It's been some time since I last wrote a Fitness Friday post.
There's a good reason for that. I've not been practicing what I preach!
For most of my life, I've made exercise a habit. I could never really understand those people who said they just can't get into it. To me, it was simply a choice I made for my health and a way to stay in shape.
Did it take discipline? You bet.
But even when I didn't feel like it, I did it. And over time, I began to actually enjoy it. That's typically what happens when you create a habit in your life.

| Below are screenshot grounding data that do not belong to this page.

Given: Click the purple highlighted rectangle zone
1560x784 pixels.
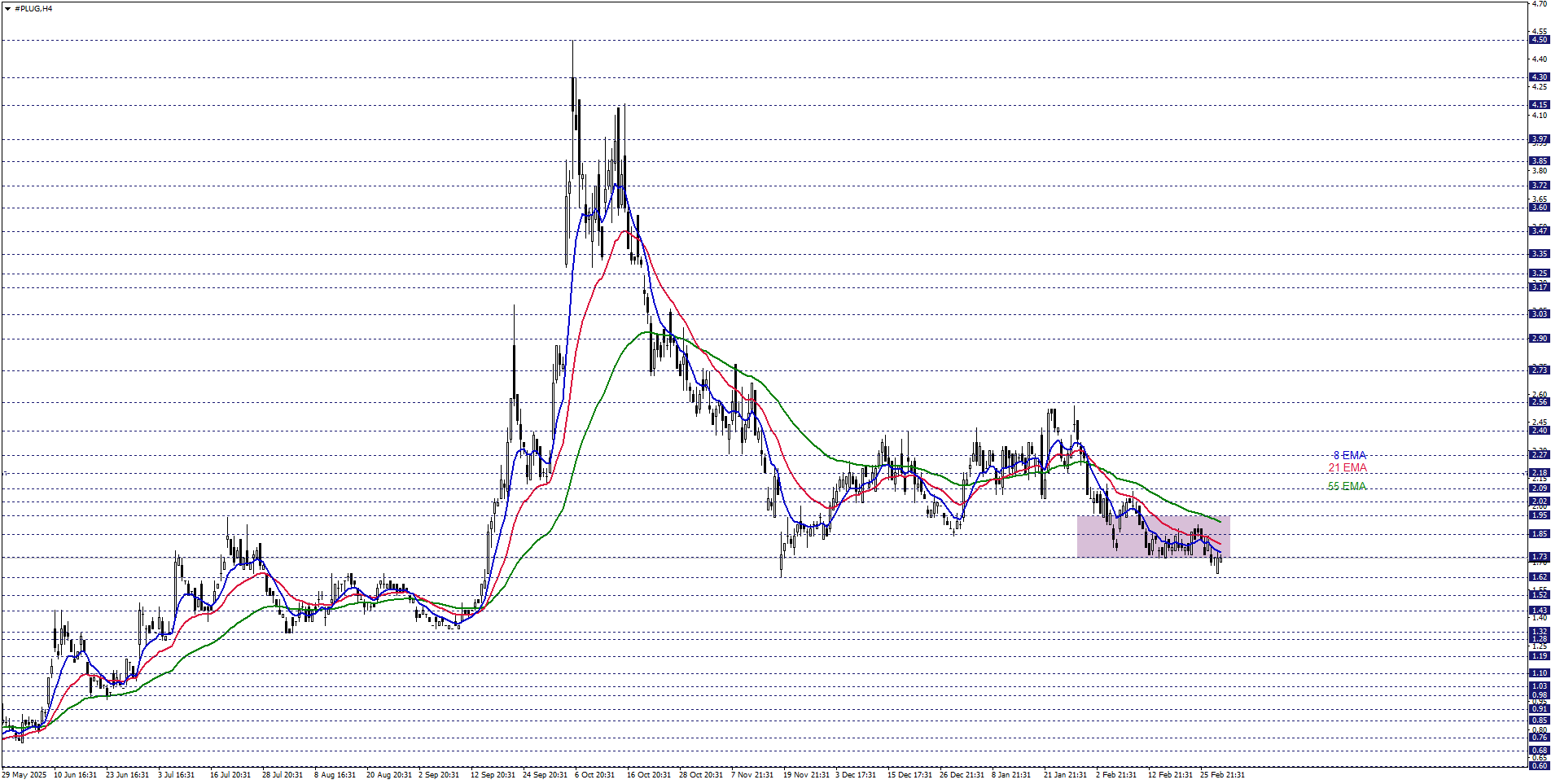Looking at the screenshot, I should 1152,537.
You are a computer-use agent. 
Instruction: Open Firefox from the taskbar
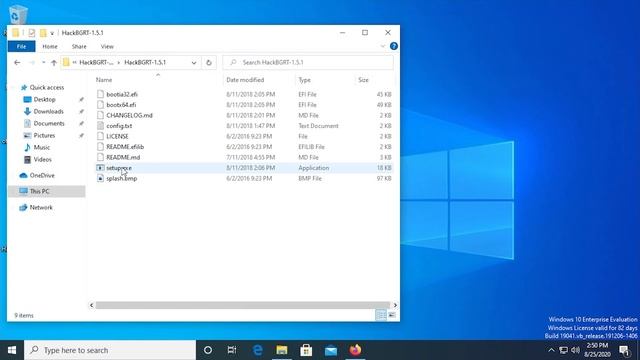[x=355, y=350]

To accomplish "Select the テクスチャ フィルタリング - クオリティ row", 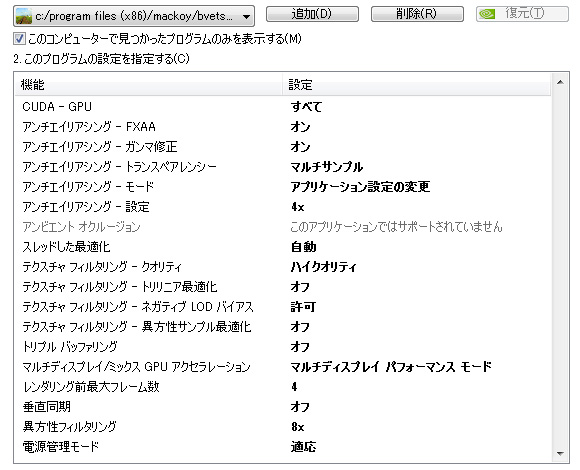I will (x=283, y=267).
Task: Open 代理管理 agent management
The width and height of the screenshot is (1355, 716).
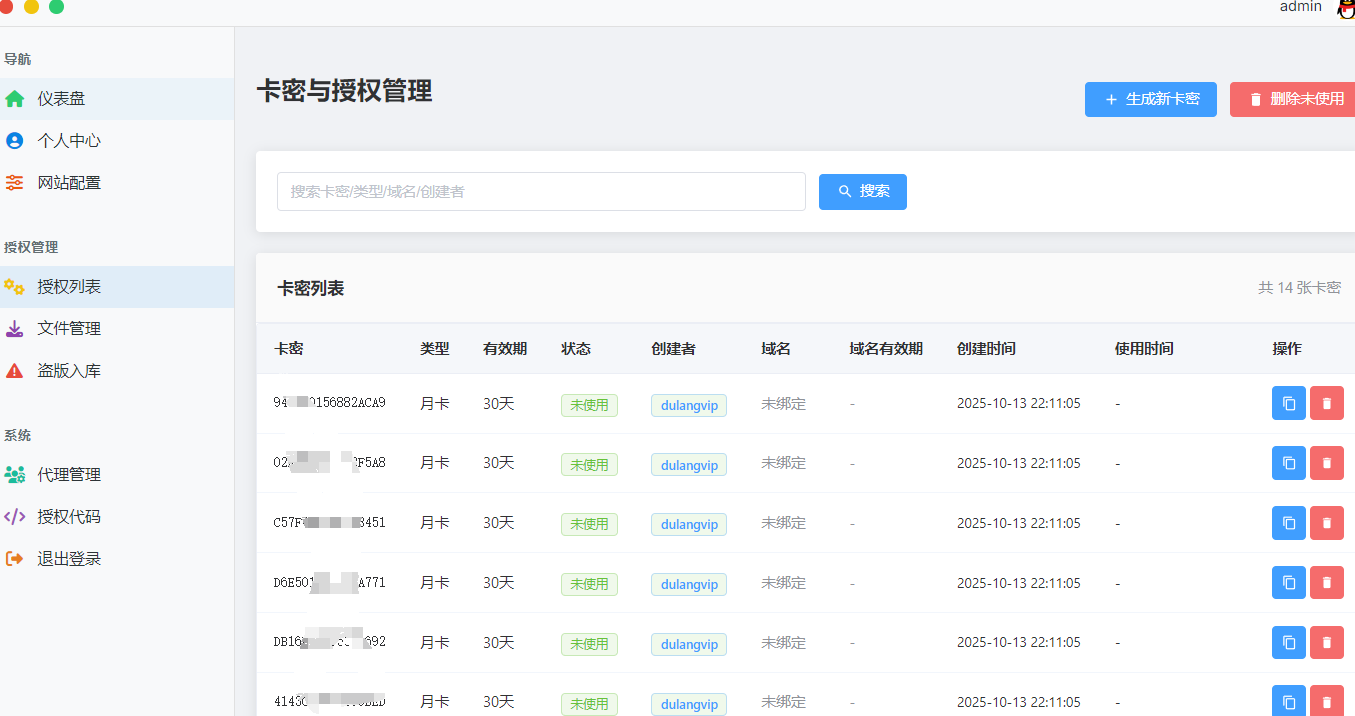Action: (14, 474)
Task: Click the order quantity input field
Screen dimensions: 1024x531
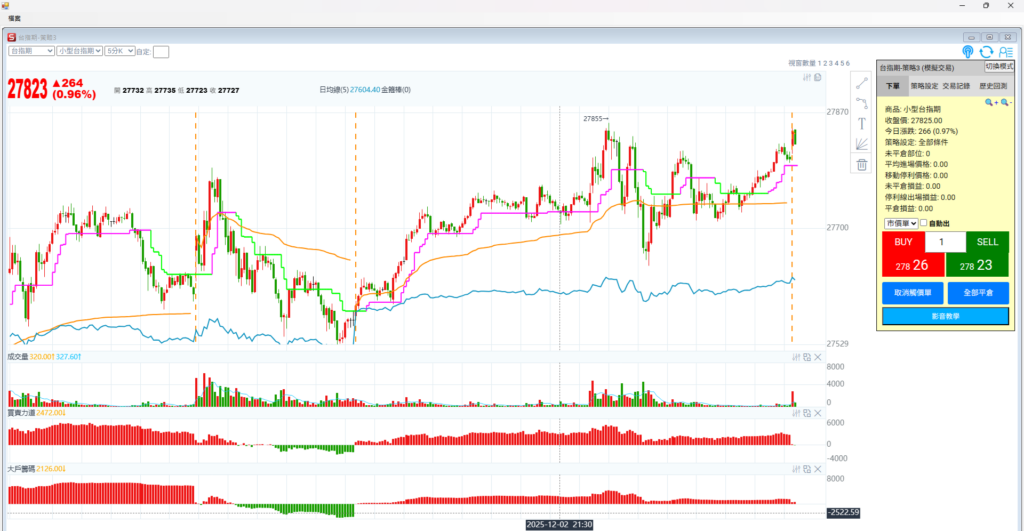Action: (x=945, y=242)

Well then ...life happened!
Over the past six months, my life has been in a tailspin. I've moved into a much smaller temporary home. I sold all of my furniture, including all of my exercise equipment. And that included my treadmill and weights. I know; how could I let them go? Well, it was a package deal.

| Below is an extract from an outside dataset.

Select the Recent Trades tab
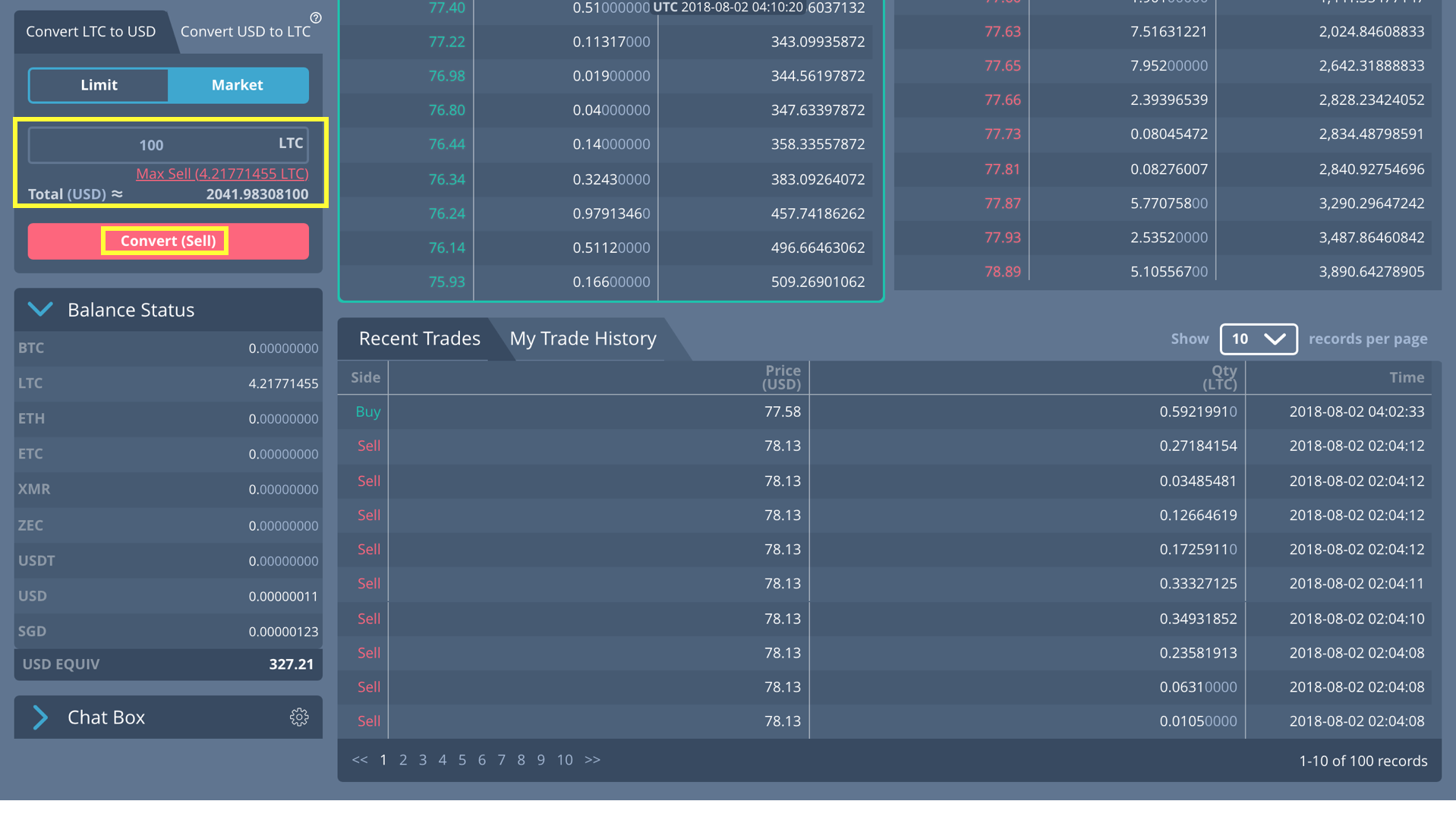Image resolution: width=1456 pixels, height=820 pixels. tap(419, 339)
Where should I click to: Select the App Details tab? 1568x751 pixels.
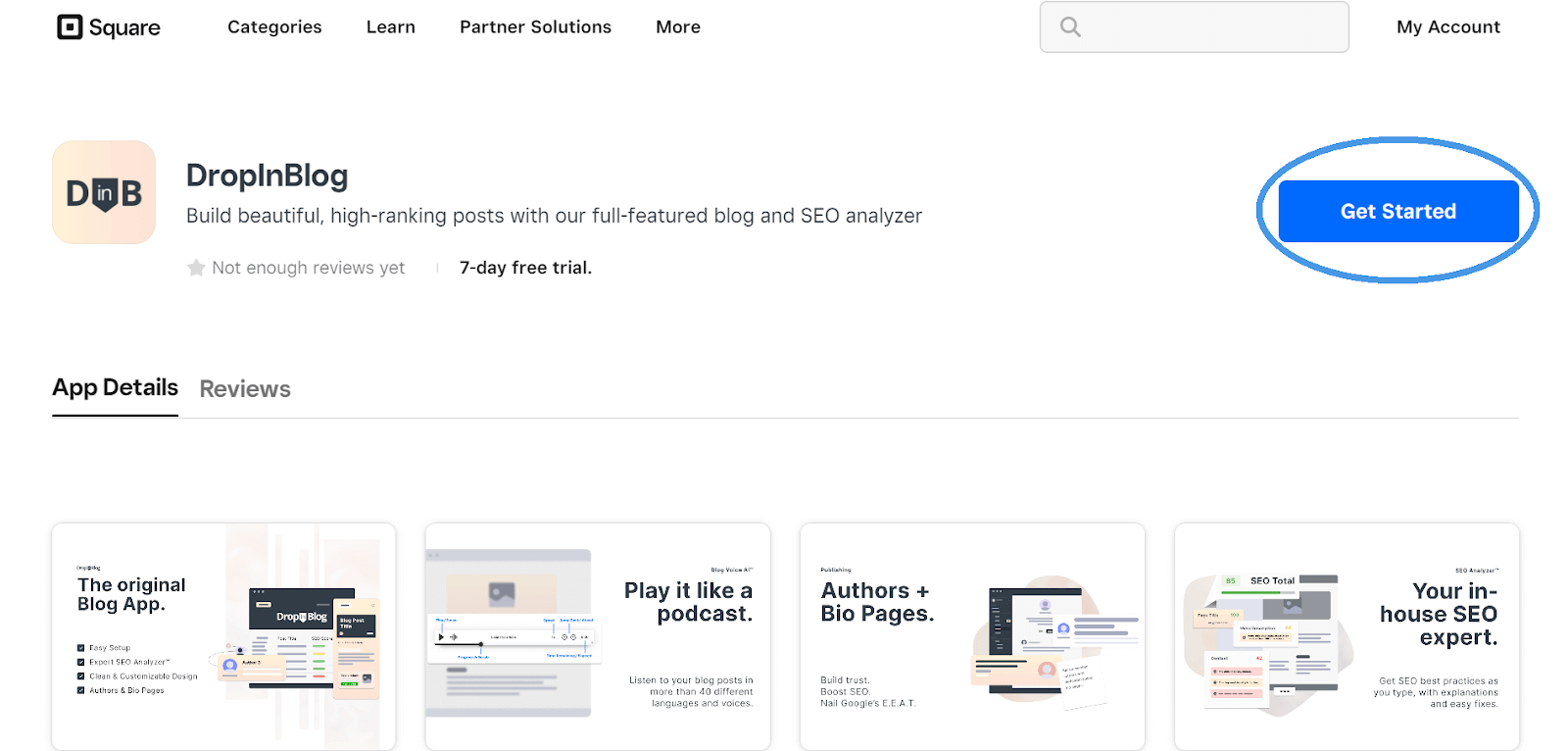115,387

I've not been consistent in my exercise for the last six months. Here and there, I've taken long walks. And I do have a few free weights that I keep under my desk. And I've used them once in a while. But what has been missing is ...consistency.

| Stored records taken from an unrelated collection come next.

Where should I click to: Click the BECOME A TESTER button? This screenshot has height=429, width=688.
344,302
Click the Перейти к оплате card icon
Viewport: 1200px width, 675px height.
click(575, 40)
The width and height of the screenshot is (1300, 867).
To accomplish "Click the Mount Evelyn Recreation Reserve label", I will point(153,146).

And the result is that I've gained some weight. I don't even know how much I've gained because I can't find my scale in the garage that is packed with boxes. I just know that my clothes are tight. It's hard to close the zipper of my pants.
In the past, getting dressed wasn't a problem at all. Now I have to try on three or four outfits and look in the mirror. This one is way too tight. I'm top heavy to begin with but adding those extra pounds makes it worse. I fall out of everything.
I finally understand what many of my friends have been saying!
However, I'm determined to get back in shape.
I want to have lots of energy again.
I want to sleep better at night.
I want to fit into my clothes.
I don't want to obsess over how I look in the mirror.
I want to be about the Kingdom work God has called me to.
I want to focus on others, not me.
I want to go to my 40th high school reunion next year in Lindenhurst.
I want to fit into my dress for Kristin's wedding in September of this year.
So, now I want to hear from you.
Where are you as far as exercise goes?
Has it become a habit for you?
What might motivate you to make exercise a habit?
I'm joining up with my friend Sandy of God Speaks Today (the originator of Fitness Friday).
I want to be serious about getting back in shape.
No fad diets; just simple healthy eating that I can live with.
I think we all could use some accountability, don't you?